Güncellenme: Soru/Yorum: 0
Siyah eski erkek külahı
Eski erkek külahı
  1. Eskiden erkeklerin giydiği ucu sivri ya da yüksek başlık, şapka: Benim kara yağız ay yüzlüm eğri bir siyah külah giyer; o yüzden de bu kara duman başımın üstünde eğri durur. (Latifi)
  2. İçine öteberi koymak için koni biçiminde bükülmüş kağıt kap: Her sinema seferinde cebinde, bir külah leblebi bulunduruyordu (O. Hançerlioğlu). Babası ona bir külah şeker alırdı. (O. Akçizmeci)
  3. (mecazi) Oyun, hile, düzen: Külaha gelmek.

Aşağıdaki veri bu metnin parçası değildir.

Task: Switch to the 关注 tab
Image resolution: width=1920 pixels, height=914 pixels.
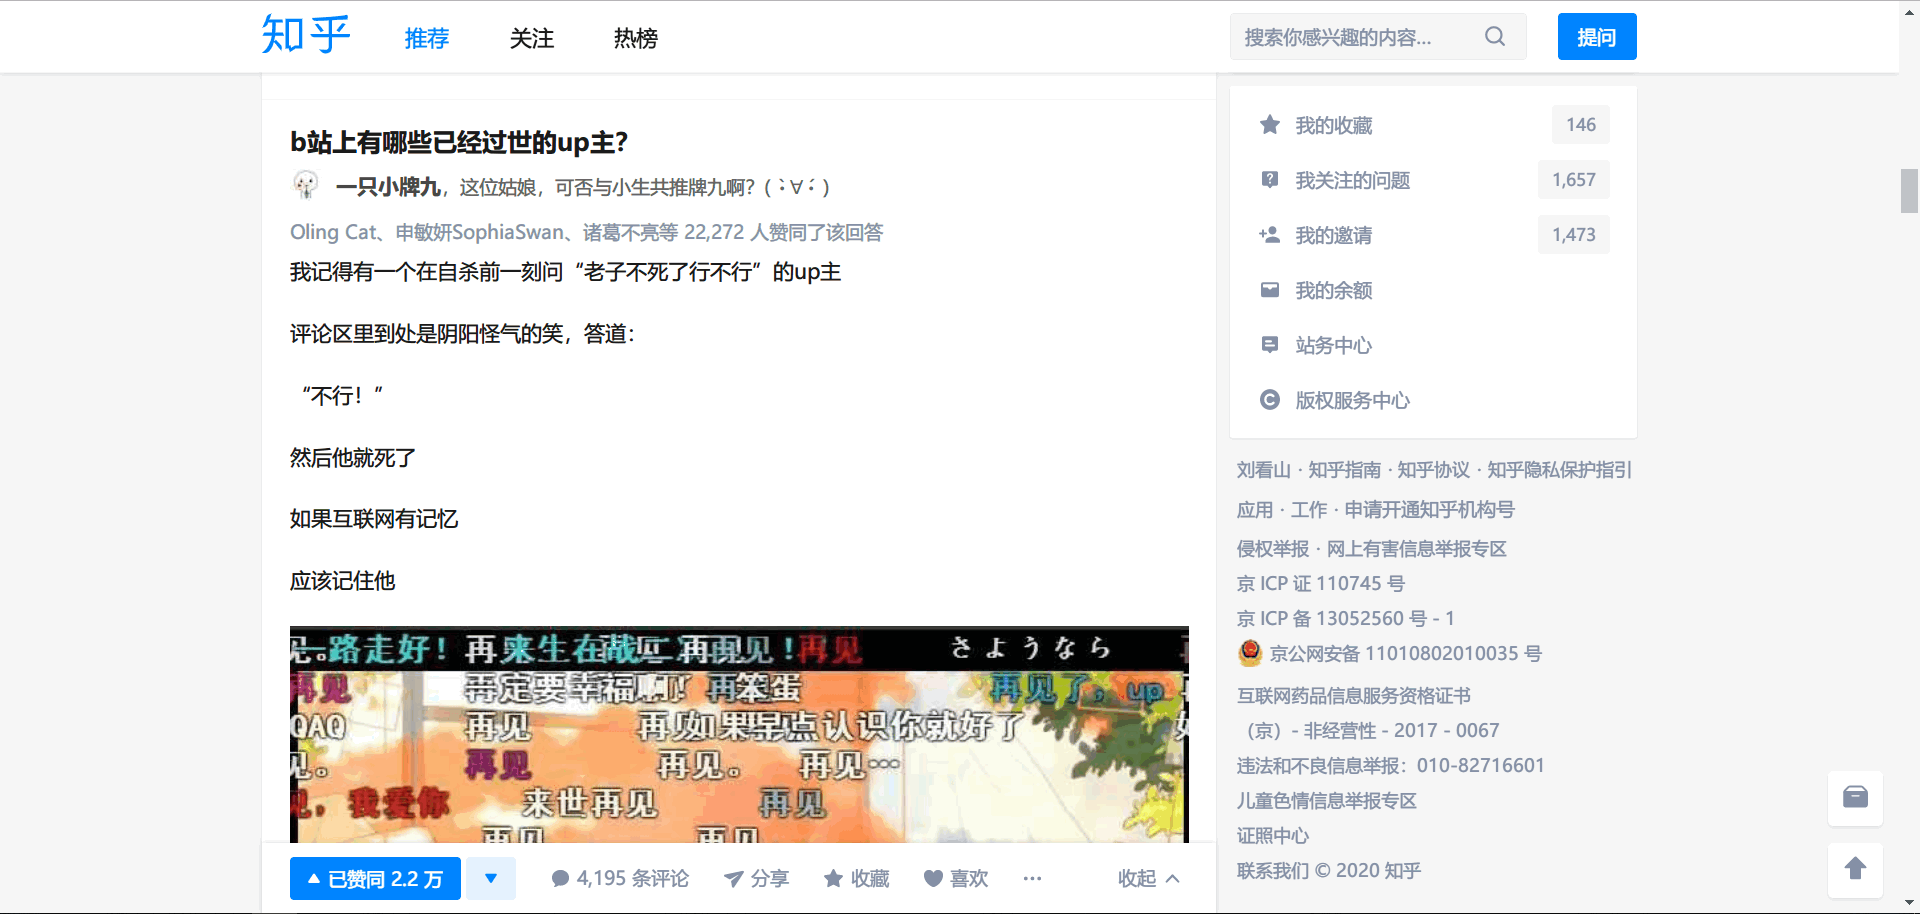Action: tap(531, 38)
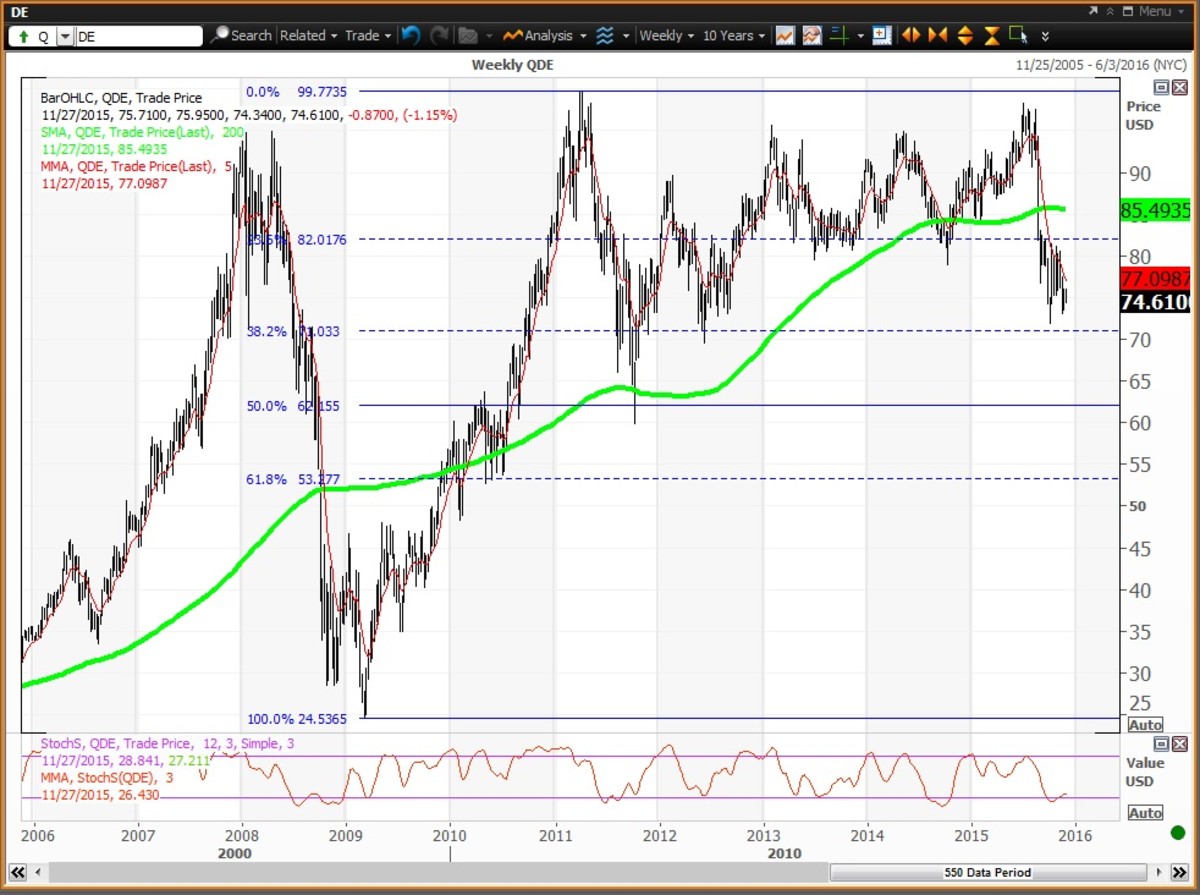Open the Trade menu
Image resolution: width=1200 pixels, height=895 pixels.
tap(367, 35)
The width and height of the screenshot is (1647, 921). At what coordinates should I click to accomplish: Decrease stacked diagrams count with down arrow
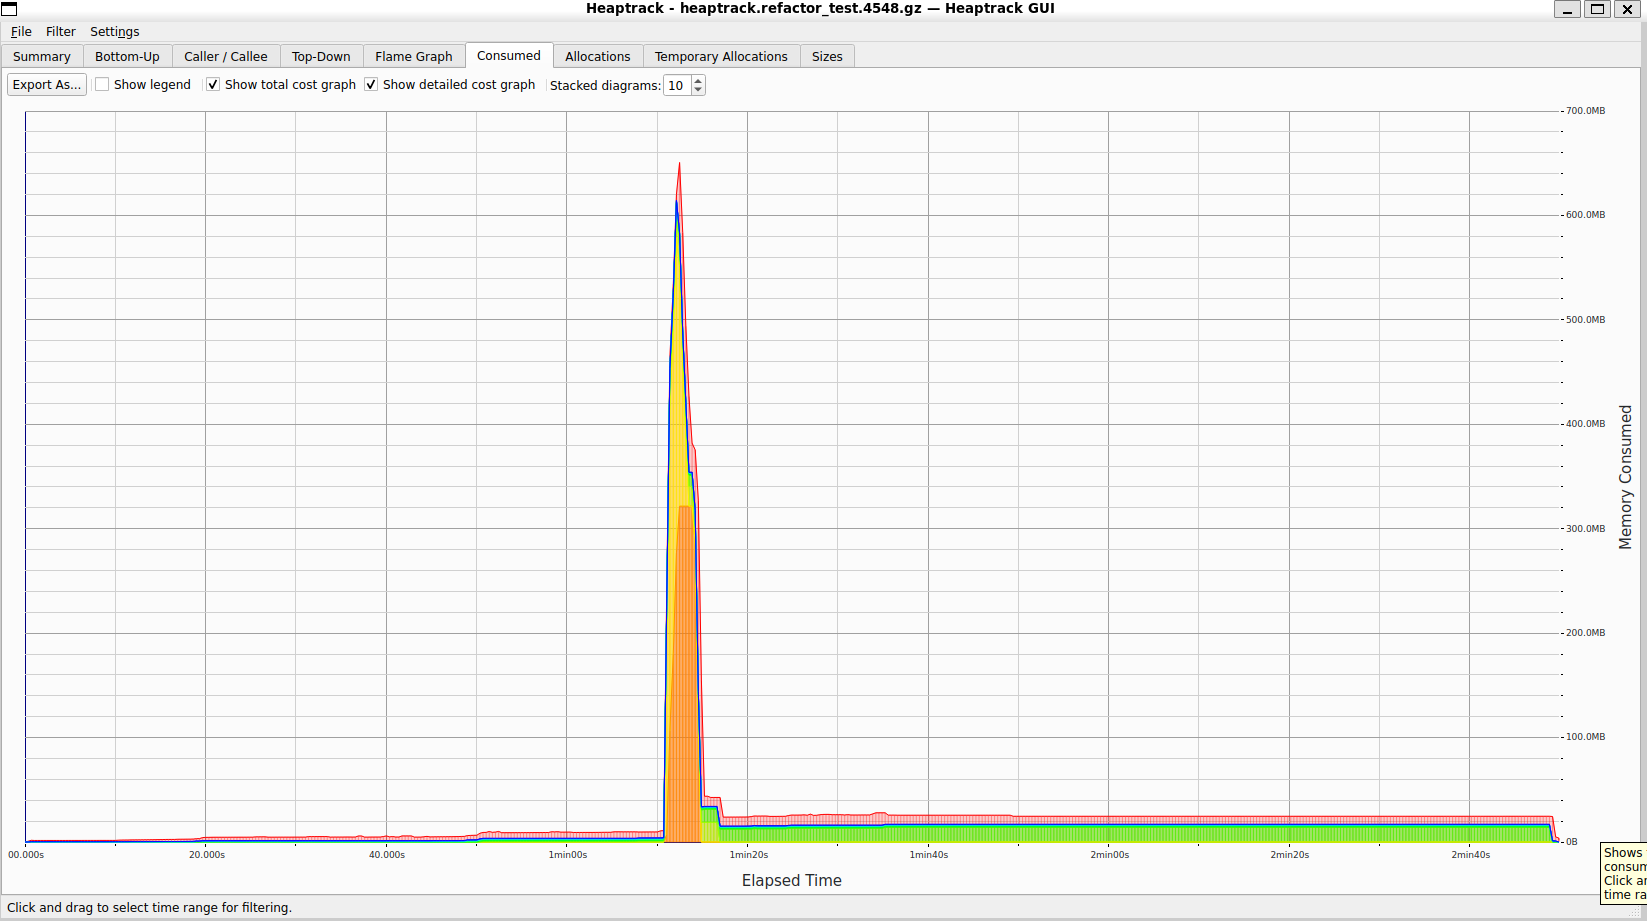[698, 90]
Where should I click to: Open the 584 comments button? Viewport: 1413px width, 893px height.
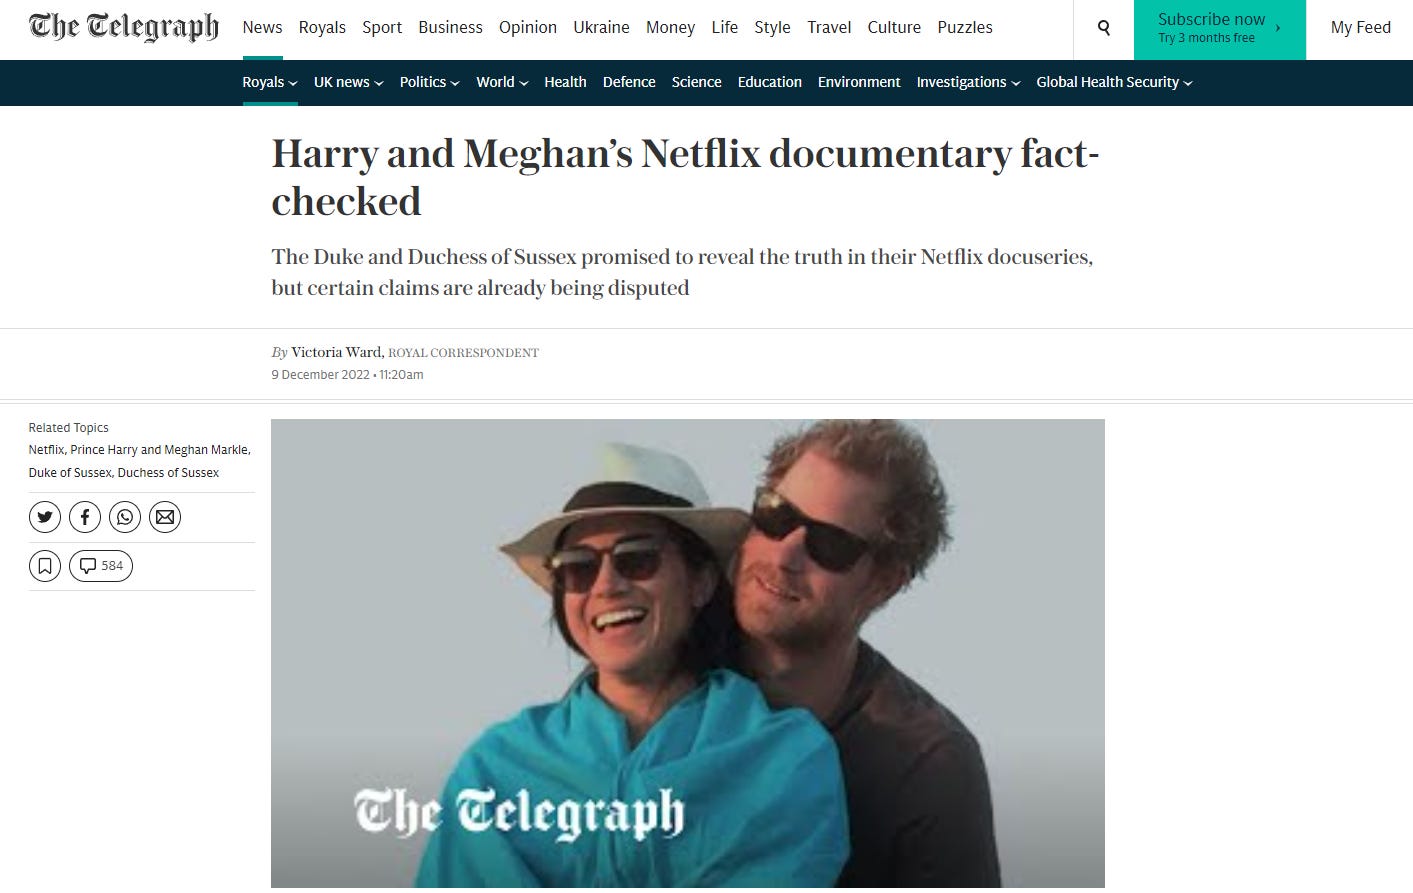click(101, 566)
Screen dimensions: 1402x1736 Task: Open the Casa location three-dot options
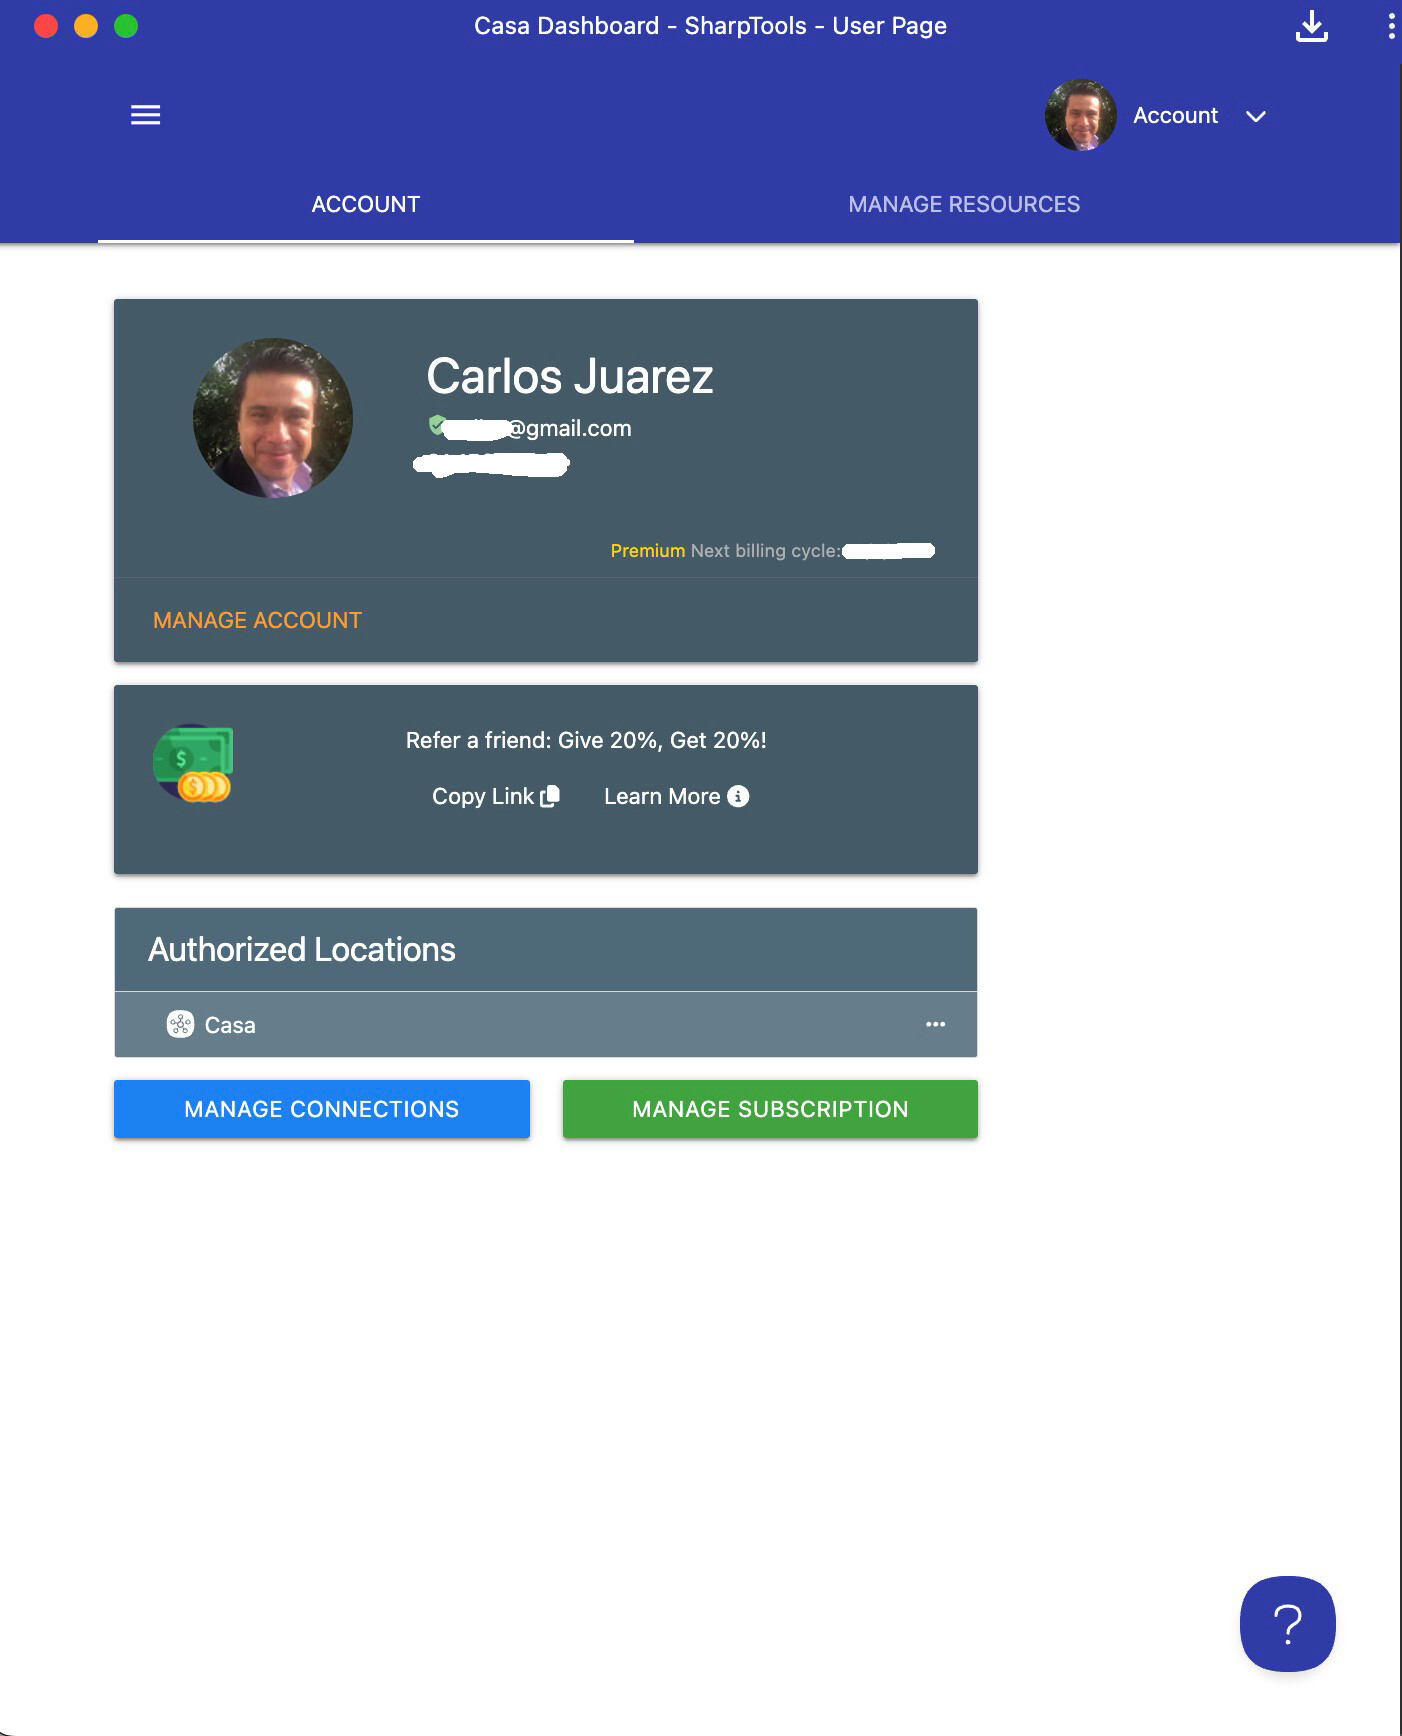[x=935, y=1024]
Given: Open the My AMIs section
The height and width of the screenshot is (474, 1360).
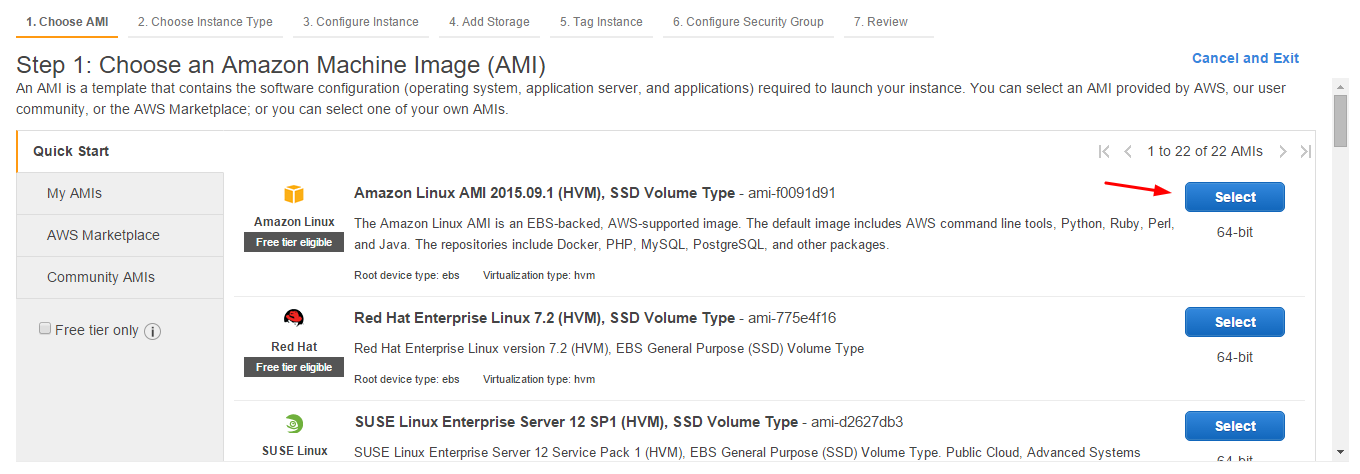Looking at the screenshot, I should (75, 193).

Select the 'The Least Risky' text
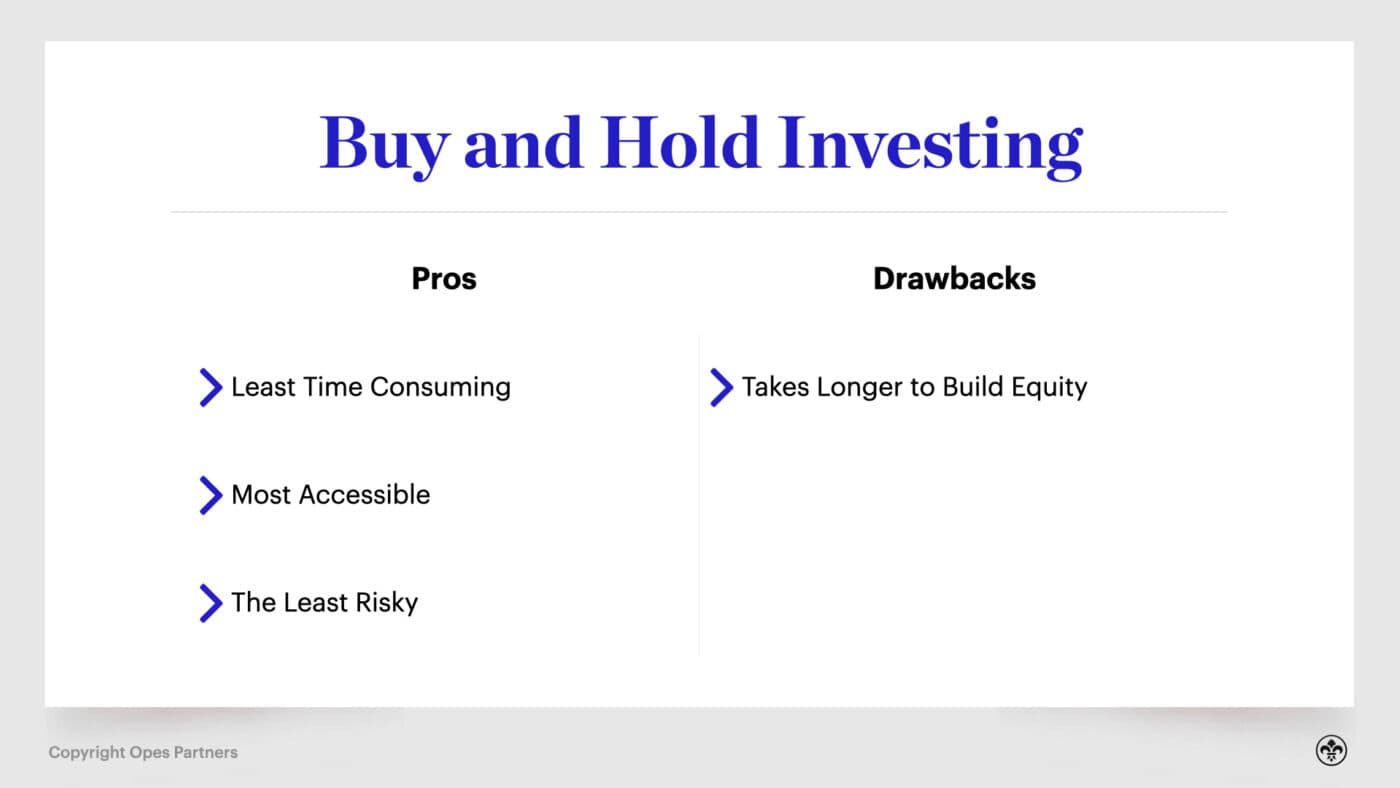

Külah ile ilgili deyimler ve anlamları

İçinde çikolata ve beyaz şekerler bulunan üzerinden kırmızı kurdele ile bağlanmış saydam bir şekerleme külahı
Şekerleme külahı

İçinde "külah" kelimesi geçen deyimler, açıklamaları ve örnek cümleler:

  • Külah etmek: (Eski) Kandırmak, dolandırmak, aldatmak: Mevlevi taşı gediğine yerleştirmiş: Sen külah etme azizim, kimse külah etmez sana! (İ. Hinçer)
  • Külah giydirmek: Oyun edip aldatmak: "Ben sana bir külah giydireyim de, gör!" dedi. (Ö. Seyfettin)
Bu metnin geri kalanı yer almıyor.